That was the title to a great article in Educational Leadership (May 2010). In it Catherine Huber describes how educators usually share info in schools to promote professional learning. She paints three scenarios.
Let’s start with scenario 1: The author writes, “The principal finds a great article or book. She creates a routing slip to circulate the information among a select group — or, on a highly ambitious day, among the entire staff. The resource typically ends up either in someone’s take-home bag mixed among papers to correct or in a to-do pile, one of many around the room.”
This happened recently, and my quiet attempts to bring it up (I’ve blogged about this book, brought it up at meetings, and asked to include a discussion about it on an agenda), were to no avail. Time to give up, I suppose. But I want that discussion. I want to “search and find, to fail and learn, to risk and succeed in a changing world.” (part of my school’s values statement). I don’t want to let this go. I’m not sure what to do? School tend to have this culture of ‘niceness’ (or not being direct). Those who are direct are seen as complainers or ‘too vocal.’ I don’t want to seem either, so I ask again, what to do? How does one change this culture? It’s time. Maybe this is a failure and I just have to figure out what I’ve learned. No big deal – moving on to the next scenario.
Scenario 2 paints a scene of a teacher coming back from a great conference talking about it to their colleagues at lunch, but it is all forgotten by the time everyone returns to their classrooms.
And scenario 3: She continues,
“The instructional leadership team meets in the spring to plan professional learning for the upcoming school year. The team plans eight faculty meetings on the basis of what is currently happening in the school. But when the new school year starts, emerging issues in the building throw the plan off schedule, and administrativa, such as compliance training become the new required elements. Just like last year, the plan that promised eight house of action-packed professional leaning becomes three and one half hours of polite learning that fails to tackle the really important issues in the school.”
I hope things will change a little this year. And by that, I mean less passive. We can read handouts on our own time. The time we spend together as a faculty should be used efficiently and effectively. Spending 45 minutes listening to announcements is not a productive use of time. I agree, some announcements need to be made to the larger group and all organizations in all fields suffer from this in their meetings, but hopefully we can do better.

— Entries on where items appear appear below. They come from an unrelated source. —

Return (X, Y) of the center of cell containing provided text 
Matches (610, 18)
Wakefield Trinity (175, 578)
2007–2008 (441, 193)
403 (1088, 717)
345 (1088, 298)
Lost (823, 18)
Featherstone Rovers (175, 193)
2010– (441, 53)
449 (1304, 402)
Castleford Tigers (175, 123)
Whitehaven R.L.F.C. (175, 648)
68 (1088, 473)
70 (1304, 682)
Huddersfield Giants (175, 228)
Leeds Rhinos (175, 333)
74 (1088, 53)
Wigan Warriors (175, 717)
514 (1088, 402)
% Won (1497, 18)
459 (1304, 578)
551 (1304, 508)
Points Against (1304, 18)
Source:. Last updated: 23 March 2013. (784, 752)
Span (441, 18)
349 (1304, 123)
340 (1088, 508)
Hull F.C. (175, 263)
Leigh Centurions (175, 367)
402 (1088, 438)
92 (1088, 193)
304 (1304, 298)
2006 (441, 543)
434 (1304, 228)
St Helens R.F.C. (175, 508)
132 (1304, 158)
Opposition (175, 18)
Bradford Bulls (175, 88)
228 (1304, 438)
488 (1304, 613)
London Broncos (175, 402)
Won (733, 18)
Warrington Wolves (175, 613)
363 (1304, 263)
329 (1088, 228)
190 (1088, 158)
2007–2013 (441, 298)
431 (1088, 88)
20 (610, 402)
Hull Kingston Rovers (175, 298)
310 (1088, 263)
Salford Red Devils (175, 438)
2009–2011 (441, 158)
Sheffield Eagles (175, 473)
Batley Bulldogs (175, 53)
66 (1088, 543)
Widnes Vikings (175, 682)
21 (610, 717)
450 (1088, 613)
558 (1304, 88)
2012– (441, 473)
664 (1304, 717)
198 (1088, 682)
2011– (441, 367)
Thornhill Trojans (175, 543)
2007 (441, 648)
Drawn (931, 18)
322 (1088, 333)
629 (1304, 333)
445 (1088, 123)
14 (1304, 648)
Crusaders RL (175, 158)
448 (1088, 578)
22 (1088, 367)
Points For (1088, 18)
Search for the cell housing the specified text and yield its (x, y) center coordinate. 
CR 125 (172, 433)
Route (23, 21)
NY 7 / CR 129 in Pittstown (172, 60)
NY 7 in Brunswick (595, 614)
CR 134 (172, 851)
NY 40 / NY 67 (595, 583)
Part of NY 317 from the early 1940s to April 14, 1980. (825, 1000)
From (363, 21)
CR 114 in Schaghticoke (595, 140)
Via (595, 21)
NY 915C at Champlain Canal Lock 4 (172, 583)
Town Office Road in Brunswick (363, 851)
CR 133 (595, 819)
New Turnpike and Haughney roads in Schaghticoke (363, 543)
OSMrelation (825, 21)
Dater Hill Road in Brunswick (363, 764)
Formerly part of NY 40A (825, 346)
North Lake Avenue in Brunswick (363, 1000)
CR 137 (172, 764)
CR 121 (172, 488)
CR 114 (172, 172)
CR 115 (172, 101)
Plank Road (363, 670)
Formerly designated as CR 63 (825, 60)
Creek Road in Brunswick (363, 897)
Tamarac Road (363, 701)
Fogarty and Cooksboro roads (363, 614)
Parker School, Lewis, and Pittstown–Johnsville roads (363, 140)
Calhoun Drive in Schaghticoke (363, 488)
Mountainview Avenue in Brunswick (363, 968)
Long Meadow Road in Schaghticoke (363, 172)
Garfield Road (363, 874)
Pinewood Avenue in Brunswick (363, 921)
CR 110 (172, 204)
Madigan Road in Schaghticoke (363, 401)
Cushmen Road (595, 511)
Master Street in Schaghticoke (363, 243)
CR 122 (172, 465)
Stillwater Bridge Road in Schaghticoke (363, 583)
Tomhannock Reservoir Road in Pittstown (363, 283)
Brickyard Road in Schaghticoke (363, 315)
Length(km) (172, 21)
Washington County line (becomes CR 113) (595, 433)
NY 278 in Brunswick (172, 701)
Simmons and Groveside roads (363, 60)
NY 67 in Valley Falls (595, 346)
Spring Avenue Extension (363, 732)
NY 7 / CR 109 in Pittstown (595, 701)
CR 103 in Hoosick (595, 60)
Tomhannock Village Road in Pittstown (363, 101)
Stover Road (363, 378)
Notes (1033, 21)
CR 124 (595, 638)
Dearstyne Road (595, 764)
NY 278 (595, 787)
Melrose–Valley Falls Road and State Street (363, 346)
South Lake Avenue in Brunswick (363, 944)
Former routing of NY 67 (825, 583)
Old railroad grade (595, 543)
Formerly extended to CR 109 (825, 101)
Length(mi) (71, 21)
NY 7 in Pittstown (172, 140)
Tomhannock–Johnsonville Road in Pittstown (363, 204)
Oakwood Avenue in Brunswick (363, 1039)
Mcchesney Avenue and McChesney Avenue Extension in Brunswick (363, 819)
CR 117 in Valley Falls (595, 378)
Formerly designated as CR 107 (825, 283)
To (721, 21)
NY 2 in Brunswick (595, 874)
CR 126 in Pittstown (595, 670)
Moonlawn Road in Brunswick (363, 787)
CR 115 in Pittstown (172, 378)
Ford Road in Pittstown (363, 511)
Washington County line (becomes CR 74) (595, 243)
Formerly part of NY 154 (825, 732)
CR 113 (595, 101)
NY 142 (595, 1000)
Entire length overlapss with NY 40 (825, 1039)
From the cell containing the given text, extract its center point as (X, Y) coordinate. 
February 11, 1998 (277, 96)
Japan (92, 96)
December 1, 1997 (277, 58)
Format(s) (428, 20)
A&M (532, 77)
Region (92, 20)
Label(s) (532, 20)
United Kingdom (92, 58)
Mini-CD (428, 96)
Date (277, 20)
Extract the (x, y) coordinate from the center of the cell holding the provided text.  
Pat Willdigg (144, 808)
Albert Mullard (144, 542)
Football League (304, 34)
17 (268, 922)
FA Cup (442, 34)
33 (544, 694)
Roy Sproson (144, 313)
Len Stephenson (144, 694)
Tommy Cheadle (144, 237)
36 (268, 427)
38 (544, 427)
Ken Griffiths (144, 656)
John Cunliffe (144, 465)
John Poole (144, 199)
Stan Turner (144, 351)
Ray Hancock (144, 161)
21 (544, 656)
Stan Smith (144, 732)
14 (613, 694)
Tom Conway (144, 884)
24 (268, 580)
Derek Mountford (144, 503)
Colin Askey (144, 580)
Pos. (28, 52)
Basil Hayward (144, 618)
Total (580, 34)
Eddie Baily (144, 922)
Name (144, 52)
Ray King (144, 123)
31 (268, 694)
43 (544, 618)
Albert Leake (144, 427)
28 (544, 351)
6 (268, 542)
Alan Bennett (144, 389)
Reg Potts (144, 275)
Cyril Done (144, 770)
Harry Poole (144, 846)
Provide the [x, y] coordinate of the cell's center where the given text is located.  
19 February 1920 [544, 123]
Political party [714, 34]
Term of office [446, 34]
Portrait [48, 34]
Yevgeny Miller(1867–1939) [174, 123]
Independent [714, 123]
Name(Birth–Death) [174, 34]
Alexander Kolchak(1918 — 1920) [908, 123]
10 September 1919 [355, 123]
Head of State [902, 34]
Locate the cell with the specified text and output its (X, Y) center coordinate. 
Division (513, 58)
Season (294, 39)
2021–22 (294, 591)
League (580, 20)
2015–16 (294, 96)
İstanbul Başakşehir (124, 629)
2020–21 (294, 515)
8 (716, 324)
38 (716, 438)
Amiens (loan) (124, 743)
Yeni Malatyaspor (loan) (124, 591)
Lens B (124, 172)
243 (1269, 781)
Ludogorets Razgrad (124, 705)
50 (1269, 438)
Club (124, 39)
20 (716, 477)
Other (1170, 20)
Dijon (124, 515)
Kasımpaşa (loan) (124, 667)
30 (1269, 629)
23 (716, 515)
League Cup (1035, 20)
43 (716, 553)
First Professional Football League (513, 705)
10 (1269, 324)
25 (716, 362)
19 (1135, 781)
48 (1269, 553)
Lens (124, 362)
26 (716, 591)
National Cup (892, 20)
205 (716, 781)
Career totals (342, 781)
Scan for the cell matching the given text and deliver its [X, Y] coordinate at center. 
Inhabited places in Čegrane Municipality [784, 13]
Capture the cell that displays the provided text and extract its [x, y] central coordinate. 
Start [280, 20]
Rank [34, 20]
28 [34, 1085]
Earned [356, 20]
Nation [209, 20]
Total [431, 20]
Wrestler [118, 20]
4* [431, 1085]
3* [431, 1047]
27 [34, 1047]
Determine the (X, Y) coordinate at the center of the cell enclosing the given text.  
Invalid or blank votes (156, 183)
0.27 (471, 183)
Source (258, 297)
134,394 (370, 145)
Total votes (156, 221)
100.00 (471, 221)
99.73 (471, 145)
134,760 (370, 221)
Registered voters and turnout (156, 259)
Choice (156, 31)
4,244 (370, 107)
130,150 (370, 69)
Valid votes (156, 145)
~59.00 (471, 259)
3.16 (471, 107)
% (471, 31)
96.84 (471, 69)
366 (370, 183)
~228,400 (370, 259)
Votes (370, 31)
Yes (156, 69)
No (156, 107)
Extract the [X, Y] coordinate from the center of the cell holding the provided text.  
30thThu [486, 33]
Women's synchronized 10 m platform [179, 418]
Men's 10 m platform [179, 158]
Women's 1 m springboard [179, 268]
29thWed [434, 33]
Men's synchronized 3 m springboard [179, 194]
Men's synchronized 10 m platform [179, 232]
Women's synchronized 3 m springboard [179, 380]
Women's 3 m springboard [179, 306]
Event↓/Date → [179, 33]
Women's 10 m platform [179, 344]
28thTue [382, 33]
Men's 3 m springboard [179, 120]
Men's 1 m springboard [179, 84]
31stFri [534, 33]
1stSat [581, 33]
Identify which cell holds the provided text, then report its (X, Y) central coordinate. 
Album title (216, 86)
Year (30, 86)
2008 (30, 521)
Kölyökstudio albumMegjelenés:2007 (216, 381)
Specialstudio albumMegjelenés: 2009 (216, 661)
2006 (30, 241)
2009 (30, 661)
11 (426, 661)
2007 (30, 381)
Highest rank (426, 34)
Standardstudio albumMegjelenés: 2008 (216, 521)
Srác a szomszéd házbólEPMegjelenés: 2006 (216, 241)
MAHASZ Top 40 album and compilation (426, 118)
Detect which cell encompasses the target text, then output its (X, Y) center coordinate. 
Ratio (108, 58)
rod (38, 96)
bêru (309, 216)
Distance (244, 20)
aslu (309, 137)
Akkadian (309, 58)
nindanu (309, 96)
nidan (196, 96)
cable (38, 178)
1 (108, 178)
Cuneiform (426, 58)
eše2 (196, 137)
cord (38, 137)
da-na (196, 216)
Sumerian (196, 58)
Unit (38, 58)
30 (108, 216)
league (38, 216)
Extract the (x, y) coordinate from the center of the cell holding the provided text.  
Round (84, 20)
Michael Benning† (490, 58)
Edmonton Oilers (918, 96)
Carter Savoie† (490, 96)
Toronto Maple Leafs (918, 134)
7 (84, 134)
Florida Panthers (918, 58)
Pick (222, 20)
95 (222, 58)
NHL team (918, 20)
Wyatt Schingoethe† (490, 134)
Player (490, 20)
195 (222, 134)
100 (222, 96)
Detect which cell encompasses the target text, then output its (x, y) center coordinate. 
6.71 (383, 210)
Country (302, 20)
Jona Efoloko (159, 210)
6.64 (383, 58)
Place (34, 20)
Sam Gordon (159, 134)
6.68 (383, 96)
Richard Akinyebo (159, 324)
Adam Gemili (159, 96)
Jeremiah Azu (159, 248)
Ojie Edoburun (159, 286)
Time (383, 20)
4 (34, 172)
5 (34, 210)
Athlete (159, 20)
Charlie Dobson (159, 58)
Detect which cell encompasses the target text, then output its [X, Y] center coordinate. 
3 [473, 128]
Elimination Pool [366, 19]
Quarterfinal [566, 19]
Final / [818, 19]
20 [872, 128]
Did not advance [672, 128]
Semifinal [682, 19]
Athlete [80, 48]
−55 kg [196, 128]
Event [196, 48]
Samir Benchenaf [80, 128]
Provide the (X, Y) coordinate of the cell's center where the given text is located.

The author then discusses the following false assumptions:
- Passing information on is enough – true – I passed this article to a small group – crickets – what do I need to do to follow up?
- Insight must come from outside.
- Planning means learning. (I posted about that here from the book Transforming Professional Development).
Huber suggests 3 ways to update the approach. “Web 2.0 technologies can help schools create the structures necessary for sustained, complex, and meaningful professional learning.”
Structure 1: Share access to information – stop simply consuming information – do that, but also create and share it.
Structure 2: Look inward for insight (I will certainly be looking at our gardening experts for insight regarding our new school garden – showing up in M’s garden isn’t going to cut it anymore)
Structure 3: Protect learning time – much of our learning can be done on our own before hand saving valuable time when we meet to actually debate and discuss.
Here are some suggestions of those technologies: Moodle, Wiki, Twitter, Blog, Ning, Jing, RSS feeds, and forums. Huber says, “What is uniquely powerful about forums is the ongoing nature of the conversations.”
We cannot have these conversations in a ‘culture of niceness.’ But if you are one of few who are vocal, do you put yourself in an awkward position? According to Seth Godin’s book Linchpin: Are You Indispensable? (I’ll post about it soon), you need to be vocal in order to be indispensable (being a linchipin requires emotional labor) or you’re just a cog in that niceness machine. At the same time, though, you cannot alienate people.
Maybe you can. Perhaps I should take the advice of Hugh MacLeod’s book I read over the summer, Ignore Everybody: and 39 Other Keys to Creativity (I should post about this book too – it’s short, fun, and provocative). And in a recent MetLife Survey, “Increased teacher collaboration has the potential to improve school climate and teacher career satisfaction.”
Anyway, I thank all who read this blog, comment (either on here or to me personally), and engage in great discussions. I’d probably say my current level is at about Web 1.2 and this is blog is helping me move towards 2.0.